* _Stated exercise a_
From the text about Dvorak, list the kinds of works that follow the words "he also wrote" in the first paragraph.

* _Document_
★ ★ ★ ★
Dvorak ended up composing everything, pretty much, and he was pretty darn good at whatever he tried his hand at. Of the nine symphonies he left behind his 9th, From the New World, is the most widely known but he also wrote acclaimed operas, chamber music, Lieder and many spiritual compositions among them Oratorios, Cantatas and the like.
It is one of his spiritual compositions, the Stabat Mater Op 58, which will be under special scrutiny today, on this 100th anniversary of his death. Among all Stabat Maters ever set to music by various composers over the centuries, this one holds a special place as the most symphonic one and as the one that was the most clearly written by a classical orchestral composer. It is also one of the most moving Stabat Maters in terms of the personal background of the composer. As such, we can only fully appreciate it by knowing something of the composers life in order to understand what exactly he was doing with this highly unusual piece of work that even moves the soloists performing it to the brink of tears.
★ ★ ★ ★
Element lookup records
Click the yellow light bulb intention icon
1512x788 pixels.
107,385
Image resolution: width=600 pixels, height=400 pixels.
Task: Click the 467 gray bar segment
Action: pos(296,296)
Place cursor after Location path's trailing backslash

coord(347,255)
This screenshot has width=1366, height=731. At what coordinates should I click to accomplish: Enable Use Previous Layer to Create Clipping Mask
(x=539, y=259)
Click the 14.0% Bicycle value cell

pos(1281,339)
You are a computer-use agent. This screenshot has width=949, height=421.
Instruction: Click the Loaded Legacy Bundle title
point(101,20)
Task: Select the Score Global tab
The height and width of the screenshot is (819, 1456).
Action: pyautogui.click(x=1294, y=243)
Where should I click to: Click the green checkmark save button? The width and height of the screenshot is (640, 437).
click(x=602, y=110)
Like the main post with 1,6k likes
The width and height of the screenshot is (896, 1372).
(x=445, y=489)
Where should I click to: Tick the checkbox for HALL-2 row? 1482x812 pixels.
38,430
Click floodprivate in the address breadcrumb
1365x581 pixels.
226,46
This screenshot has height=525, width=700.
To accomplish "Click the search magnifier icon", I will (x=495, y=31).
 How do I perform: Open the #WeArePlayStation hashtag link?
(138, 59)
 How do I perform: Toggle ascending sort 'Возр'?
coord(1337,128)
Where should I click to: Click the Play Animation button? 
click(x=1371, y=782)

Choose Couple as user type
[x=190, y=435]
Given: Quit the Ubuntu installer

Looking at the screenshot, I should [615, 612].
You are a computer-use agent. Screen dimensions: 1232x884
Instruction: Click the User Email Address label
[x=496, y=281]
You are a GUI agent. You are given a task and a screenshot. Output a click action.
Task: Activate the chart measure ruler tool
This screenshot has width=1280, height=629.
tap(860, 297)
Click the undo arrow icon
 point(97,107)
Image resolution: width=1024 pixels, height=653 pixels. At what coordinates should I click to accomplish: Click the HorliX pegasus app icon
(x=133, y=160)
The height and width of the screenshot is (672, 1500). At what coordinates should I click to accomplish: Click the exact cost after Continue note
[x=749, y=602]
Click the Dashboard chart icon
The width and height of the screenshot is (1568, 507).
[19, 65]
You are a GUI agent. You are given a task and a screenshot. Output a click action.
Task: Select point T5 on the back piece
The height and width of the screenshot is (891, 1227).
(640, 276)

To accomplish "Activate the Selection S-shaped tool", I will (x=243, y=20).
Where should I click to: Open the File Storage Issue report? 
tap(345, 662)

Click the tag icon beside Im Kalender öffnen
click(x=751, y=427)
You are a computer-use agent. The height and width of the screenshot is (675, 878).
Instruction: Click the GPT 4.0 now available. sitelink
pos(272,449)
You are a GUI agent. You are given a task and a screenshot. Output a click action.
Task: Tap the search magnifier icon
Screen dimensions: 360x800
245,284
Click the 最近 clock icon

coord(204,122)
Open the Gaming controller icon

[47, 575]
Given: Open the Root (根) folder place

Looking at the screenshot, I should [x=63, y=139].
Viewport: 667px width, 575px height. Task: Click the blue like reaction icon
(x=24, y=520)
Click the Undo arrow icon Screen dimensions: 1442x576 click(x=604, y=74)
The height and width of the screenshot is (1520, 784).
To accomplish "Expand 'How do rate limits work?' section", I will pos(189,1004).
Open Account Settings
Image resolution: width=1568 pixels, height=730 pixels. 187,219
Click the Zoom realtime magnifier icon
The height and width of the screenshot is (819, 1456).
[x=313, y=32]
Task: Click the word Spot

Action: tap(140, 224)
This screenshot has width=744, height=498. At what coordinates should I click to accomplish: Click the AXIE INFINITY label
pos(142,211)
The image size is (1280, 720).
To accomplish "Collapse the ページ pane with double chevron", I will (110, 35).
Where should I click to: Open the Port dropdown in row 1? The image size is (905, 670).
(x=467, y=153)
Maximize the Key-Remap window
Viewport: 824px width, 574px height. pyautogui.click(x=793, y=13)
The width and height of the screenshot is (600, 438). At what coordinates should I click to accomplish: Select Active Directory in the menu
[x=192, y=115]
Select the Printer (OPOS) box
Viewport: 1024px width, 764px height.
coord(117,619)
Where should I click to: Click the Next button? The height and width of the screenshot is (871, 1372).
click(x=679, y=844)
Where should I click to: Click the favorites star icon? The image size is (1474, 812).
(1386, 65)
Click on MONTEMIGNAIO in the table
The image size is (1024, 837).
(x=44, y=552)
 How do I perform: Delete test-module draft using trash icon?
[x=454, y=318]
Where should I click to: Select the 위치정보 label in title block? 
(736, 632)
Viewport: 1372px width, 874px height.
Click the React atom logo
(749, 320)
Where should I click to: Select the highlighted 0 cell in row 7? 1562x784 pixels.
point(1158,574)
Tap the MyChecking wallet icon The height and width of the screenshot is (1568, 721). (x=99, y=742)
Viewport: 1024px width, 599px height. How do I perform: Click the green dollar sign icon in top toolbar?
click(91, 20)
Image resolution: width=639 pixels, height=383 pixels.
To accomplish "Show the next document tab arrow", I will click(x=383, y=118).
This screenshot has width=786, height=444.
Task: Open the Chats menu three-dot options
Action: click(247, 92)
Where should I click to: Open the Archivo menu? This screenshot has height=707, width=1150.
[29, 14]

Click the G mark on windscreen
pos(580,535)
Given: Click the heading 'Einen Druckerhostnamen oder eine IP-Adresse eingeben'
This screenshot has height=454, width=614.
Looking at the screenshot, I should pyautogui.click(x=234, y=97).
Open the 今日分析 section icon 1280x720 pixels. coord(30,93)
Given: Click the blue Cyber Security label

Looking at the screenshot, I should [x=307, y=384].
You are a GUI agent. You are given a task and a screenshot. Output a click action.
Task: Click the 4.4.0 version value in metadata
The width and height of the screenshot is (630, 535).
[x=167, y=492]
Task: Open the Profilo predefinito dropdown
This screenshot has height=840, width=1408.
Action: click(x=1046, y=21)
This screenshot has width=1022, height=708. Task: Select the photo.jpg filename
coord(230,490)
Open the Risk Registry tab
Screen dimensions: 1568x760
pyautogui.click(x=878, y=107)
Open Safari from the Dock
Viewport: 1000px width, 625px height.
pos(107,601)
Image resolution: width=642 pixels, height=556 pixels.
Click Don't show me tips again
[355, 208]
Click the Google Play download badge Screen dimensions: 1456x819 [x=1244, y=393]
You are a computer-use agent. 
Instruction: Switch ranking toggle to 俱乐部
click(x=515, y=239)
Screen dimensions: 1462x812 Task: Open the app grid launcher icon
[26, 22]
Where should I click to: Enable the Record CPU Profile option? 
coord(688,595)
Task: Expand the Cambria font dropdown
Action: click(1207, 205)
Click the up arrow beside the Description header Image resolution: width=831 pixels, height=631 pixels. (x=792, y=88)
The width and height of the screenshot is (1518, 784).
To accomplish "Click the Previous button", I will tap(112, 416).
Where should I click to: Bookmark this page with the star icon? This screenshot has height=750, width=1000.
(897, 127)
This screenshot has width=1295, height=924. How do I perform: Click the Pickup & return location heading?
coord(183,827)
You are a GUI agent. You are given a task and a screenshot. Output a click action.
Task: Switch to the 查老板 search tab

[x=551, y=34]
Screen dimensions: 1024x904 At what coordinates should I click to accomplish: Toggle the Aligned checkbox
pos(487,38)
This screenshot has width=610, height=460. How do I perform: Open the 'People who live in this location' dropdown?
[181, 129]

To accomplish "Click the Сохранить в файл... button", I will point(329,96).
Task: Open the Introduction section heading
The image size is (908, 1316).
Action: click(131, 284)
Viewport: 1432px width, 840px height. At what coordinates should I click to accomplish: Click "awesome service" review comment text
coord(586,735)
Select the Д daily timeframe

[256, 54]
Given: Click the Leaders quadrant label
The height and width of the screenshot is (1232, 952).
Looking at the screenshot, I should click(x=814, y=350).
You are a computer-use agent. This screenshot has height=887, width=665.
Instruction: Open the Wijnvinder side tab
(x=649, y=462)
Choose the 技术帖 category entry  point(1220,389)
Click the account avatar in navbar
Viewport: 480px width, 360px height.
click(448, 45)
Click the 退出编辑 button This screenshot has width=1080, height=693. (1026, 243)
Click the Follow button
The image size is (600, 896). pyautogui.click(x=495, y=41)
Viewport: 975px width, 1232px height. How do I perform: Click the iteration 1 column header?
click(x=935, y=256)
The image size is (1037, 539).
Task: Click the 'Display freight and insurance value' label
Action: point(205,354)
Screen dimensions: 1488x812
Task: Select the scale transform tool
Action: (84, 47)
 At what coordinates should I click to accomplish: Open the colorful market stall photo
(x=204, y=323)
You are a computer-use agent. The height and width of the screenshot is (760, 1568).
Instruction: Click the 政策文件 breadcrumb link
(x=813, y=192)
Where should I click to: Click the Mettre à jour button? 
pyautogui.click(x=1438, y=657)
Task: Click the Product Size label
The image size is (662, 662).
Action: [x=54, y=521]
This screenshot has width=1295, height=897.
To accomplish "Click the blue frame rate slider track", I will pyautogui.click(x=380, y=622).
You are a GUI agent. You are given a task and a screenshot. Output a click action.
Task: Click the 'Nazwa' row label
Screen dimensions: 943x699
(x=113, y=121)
★ ★ ★ ★
* _Stated exercise b_
How many lines of the records contain the word "after"? Case counts, and give only the number.

* _Task output a_
- Acclaimed operas
- Chamber music
- Lieder
- Many spiritual compositions

* _Task output b_
2